### WHAT THE EXERCISE ASKS
List every line of the data below that contains the word "Harga", copying each line in full.
** Start DATA EXCERPTS **
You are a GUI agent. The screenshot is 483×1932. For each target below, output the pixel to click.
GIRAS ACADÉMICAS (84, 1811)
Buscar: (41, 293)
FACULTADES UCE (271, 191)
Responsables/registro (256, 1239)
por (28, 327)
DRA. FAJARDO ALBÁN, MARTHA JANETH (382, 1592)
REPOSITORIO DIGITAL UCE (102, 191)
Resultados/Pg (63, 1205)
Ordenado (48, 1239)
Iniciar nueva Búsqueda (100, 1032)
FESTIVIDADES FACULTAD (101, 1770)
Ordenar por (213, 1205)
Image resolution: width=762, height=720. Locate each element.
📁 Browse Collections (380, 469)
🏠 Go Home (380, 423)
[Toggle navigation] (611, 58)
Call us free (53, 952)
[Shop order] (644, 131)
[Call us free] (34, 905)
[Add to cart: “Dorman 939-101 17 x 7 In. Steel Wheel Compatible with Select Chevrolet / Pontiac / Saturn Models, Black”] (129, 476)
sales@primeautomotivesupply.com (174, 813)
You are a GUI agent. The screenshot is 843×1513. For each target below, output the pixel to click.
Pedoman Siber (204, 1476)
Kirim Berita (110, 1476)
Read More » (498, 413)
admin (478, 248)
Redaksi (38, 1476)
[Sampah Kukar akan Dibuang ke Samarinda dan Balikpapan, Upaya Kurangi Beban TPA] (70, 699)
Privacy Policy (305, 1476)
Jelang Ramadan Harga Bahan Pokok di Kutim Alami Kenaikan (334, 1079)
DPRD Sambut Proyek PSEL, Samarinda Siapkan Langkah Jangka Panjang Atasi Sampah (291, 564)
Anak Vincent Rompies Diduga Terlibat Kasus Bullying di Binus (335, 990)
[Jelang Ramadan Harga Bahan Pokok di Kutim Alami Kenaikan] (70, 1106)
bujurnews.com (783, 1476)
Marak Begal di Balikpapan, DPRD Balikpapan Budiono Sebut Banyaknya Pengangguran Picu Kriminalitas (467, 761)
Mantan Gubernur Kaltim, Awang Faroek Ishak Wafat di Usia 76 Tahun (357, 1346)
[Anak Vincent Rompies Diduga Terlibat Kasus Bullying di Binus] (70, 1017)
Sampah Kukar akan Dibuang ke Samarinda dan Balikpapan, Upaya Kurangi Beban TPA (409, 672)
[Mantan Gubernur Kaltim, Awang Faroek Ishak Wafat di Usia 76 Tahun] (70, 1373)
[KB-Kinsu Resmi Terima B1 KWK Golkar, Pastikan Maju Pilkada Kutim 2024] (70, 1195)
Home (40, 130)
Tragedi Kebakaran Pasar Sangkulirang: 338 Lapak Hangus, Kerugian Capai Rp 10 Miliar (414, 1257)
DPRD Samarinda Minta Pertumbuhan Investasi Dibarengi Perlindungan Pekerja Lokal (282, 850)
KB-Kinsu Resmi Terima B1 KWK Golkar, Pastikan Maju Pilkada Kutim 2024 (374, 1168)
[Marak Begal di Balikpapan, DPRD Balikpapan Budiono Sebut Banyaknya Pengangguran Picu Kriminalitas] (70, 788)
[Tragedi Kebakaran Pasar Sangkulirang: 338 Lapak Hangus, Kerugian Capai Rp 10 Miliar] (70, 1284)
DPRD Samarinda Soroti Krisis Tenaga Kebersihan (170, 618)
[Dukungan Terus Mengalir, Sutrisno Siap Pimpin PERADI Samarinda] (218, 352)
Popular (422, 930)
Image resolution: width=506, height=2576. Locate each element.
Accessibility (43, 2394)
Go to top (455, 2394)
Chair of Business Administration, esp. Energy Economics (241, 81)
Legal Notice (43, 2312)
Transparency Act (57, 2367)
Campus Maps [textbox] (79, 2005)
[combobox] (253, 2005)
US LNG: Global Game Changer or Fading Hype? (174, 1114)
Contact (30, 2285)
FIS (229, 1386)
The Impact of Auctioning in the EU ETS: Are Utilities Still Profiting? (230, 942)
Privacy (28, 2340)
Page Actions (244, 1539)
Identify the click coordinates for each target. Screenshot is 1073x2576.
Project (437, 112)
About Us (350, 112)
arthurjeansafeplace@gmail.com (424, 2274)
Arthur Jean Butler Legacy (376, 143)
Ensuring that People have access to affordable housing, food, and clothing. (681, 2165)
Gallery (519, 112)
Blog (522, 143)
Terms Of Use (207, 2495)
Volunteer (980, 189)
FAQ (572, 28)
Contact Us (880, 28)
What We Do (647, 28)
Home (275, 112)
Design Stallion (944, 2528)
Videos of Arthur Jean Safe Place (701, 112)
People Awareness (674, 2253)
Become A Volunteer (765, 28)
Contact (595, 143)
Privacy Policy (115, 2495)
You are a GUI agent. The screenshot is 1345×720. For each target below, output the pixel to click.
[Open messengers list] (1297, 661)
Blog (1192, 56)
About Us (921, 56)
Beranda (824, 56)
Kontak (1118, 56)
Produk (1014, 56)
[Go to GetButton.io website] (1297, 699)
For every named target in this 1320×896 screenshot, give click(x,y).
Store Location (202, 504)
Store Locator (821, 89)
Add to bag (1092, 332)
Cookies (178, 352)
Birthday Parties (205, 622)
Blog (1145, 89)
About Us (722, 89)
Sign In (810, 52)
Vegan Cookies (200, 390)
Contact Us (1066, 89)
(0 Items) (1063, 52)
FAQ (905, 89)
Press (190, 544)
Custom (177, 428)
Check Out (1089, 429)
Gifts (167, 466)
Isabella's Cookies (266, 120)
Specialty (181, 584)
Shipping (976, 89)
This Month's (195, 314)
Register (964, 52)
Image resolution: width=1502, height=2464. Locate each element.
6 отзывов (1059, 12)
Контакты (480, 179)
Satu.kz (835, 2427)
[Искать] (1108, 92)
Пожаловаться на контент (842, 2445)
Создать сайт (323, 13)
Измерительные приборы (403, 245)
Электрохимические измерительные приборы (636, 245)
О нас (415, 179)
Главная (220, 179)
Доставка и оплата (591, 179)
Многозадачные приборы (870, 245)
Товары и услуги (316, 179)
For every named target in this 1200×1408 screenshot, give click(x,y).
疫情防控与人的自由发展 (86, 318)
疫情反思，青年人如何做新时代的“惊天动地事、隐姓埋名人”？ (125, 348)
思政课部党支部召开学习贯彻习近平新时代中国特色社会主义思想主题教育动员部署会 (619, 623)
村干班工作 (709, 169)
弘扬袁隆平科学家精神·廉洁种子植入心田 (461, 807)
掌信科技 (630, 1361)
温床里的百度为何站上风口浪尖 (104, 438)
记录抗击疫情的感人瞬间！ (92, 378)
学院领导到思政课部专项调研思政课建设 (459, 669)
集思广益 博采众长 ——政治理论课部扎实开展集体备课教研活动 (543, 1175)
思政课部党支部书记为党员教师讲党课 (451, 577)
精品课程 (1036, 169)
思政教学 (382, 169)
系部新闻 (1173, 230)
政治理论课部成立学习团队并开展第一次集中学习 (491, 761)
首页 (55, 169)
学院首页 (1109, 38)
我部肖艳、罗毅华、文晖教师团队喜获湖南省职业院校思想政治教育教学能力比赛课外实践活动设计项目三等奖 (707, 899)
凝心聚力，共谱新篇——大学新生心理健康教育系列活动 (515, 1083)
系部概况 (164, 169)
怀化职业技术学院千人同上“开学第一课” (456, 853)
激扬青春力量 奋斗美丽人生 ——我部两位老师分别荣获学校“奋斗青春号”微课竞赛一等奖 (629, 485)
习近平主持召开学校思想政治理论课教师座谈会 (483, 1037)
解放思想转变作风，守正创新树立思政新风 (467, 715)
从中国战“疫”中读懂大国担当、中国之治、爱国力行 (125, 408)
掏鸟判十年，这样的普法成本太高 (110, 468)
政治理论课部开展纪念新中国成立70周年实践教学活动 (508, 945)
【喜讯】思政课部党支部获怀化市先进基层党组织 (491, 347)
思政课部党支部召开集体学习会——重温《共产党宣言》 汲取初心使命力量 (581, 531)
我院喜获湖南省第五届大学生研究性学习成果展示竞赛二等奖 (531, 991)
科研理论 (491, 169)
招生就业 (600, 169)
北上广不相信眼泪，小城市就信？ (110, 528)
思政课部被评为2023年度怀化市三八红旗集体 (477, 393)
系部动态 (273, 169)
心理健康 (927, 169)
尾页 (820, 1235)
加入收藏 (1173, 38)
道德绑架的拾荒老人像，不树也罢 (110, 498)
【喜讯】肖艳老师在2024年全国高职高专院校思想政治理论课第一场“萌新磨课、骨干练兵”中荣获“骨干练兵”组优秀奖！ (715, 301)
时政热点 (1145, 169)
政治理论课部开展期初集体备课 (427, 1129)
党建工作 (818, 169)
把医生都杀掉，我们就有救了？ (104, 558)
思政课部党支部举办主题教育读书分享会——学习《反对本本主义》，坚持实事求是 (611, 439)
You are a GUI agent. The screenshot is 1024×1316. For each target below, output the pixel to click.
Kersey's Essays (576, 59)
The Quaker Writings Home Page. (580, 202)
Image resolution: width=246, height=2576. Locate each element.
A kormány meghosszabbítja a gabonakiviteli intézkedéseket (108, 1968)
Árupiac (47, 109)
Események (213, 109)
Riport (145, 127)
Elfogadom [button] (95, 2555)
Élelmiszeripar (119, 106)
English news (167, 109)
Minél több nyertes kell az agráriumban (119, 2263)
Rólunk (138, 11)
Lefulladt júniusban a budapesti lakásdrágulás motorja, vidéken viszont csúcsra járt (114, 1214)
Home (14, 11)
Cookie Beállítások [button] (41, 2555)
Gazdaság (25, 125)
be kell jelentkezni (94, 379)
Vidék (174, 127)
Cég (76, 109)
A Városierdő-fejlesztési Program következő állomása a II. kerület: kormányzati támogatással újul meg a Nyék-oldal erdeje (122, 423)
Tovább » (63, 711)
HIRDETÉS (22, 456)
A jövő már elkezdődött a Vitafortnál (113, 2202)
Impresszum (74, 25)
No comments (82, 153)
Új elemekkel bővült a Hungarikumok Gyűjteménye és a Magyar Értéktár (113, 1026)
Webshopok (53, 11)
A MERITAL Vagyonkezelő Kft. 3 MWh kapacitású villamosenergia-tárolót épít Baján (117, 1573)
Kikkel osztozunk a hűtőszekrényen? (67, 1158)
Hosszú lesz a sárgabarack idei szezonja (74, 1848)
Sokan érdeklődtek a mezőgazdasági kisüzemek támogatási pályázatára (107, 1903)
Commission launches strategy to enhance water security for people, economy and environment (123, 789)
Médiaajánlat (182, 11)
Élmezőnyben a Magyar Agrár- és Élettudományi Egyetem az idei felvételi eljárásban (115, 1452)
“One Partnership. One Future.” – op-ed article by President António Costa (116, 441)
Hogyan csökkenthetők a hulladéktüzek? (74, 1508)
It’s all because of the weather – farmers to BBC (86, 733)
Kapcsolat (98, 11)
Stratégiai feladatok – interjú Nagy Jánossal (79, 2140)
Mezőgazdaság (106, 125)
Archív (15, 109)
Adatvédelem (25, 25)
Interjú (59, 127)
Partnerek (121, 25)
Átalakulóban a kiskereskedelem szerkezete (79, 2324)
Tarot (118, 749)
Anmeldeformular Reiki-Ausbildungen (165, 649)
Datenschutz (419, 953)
** End DATA EXCERPTS **
### EXPECTED ANSWER
Jelang Ramadan Harga Bahan Pokok di Kutim Alami Kenaikan (334, 1079)
[Jelang Ramadan Harga Bahan Pokok di Kutim Alami Kenaikan] (70, 1106)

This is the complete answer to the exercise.